Every so often, an idea comes along that really strikes us as amazing. This is definitely one of those. IBM has a team of scientists with IQs that we can't even fathom, and those very people have created an ultra-fast device that can use light for communication between chips. The goal here? It's to find a way to replace electrical signals that communicate via copper wires between computer chips with tiny silicon circuits that communicate using pulses of light. Even more importantly, this creation could advance the way computer chips talk to each other, and if new efficiencies are discovered, we can obviously expect even faster PCs in our future.



The device is called a nanophotonic avalanche photodetector, and it is the fastest of its kind. It could enable breakthroughs in energy-efficient computing that can have significant implications for the future of electronics, with Dr. T.C. Chen noting that this invention "brings the vision of on-chip optical interconnections much closer to reality." It can receive optical information signals at 40Gbps (billion bits per second) and simultaneously multiply them tenfold.

Moreover, the device operates with just a 1.5V voltage supply, 20 times smaller than previous demonstrations. Thus many of these tiny communication devices could potentially be powered by just a small AA-size battery, while traditional avalanche photodetectors require 20-30V power supplies. We know all of this just might be over your heads (we're already spinning just trying to figure it all out), so save yourself the trouble and check out the video below for some much-needed explaining.


“This dramatic improvement in performance is the result of manipulating the optical and electrical properties at the scale of just a few tens of atoms to achieve performance well beyond accepted boundaries,” said Dr. Assefa, the lead author on the paper. “These tiny devices are capable of detecting very weak pulses of light and amplifying them with unprecedented bandwidth and minimal addition of unwanted noise.” 

In IBM’s device, the avalanche multiplication takes place within just a few tens of nanometers (one-thousandths of a millimeter) and that happens very fast.

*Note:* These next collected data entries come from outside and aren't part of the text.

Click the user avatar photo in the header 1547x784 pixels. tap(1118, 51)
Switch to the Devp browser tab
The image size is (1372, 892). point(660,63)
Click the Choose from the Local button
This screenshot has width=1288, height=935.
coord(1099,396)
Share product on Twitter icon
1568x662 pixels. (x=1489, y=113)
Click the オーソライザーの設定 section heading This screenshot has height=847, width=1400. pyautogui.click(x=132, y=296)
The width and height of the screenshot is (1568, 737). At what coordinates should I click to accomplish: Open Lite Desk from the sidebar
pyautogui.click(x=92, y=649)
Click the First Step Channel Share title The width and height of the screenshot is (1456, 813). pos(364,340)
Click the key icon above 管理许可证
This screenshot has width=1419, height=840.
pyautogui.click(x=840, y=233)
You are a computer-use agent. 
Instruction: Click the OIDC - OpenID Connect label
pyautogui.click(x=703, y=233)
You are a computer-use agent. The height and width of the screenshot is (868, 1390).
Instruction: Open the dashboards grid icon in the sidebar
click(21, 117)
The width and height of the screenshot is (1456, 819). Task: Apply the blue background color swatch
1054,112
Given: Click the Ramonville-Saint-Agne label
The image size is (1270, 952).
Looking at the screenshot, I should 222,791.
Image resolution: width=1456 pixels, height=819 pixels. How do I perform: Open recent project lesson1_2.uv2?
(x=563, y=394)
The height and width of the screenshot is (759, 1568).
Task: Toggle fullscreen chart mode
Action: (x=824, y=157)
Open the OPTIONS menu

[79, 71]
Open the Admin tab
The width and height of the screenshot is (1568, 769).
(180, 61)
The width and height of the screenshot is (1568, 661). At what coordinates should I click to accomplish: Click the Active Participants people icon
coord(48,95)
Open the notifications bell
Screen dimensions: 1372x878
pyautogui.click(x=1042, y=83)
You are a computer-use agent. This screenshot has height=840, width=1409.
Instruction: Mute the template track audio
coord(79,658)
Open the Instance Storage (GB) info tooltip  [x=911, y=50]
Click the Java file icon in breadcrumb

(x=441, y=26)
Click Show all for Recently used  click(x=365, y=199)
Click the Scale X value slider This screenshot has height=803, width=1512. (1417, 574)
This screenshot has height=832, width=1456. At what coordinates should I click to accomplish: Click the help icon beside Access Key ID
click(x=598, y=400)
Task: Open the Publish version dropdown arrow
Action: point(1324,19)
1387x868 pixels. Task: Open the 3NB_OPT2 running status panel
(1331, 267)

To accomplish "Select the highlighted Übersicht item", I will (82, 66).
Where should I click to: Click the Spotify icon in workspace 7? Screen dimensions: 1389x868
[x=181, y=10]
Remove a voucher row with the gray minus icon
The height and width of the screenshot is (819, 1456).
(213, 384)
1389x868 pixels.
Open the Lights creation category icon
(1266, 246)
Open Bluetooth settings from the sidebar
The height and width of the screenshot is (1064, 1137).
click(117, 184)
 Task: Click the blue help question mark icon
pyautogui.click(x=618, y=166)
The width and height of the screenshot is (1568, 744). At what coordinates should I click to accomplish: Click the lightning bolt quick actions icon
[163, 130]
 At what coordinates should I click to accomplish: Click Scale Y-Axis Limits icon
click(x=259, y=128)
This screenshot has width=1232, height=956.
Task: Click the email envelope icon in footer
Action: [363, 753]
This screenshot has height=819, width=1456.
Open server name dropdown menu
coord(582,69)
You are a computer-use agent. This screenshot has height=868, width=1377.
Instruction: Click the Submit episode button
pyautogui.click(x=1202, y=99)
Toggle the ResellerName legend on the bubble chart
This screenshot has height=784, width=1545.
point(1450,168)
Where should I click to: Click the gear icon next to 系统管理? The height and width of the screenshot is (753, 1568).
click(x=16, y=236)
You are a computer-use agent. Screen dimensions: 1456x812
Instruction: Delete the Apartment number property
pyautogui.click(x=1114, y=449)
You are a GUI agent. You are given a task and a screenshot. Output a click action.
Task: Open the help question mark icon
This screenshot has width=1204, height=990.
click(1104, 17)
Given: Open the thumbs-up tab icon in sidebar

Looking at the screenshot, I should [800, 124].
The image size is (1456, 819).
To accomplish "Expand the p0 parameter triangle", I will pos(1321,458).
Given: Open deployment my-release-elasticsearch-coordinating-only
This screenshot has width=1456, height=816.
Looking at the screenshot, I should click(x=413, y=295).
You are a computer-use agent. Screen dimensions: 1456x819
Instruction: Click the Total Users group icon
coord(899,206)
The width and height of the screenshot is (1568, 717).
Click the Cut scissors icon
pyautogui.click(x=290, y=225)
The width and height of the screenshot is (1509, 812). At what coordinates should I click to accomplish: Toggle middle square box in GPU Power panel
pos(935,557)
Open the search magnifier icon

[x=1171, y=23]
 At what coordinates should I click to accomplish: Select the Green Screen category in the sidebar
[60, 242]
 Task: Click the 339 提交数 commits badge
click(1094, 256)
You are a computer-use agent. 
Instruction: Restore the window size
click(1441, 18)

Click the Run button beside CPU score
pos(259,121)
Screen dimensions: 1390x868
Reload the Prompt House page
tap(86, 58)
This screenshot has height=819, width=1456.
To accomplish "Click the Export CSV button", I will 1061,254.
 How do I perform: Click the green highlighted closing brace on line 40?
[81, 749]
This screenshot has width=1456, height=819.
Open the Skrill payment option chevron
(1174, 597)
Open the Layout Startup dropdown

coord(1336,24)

The tiny size also means that multiplication noise is suppressed by 50% - 70% with respect to conventional avalanche photodetectors. The IBM device is made of Silicon and Germanium, the materials already widely used in production of microprocessor chips. Moreover it is made with standard processes used in chip manufacturing. Thus, thousands of these devices can be built side-by-side with silicon transistors for high-bandwidth on-chip optical communications. 

The Avalanche Photodetector achievement, which is the last in a series of prior reports from IBM Research, is the last piece of the puzzle that completes the development of the “nanophotonics toolbox” of devices necessary to build the on-chip interconnects.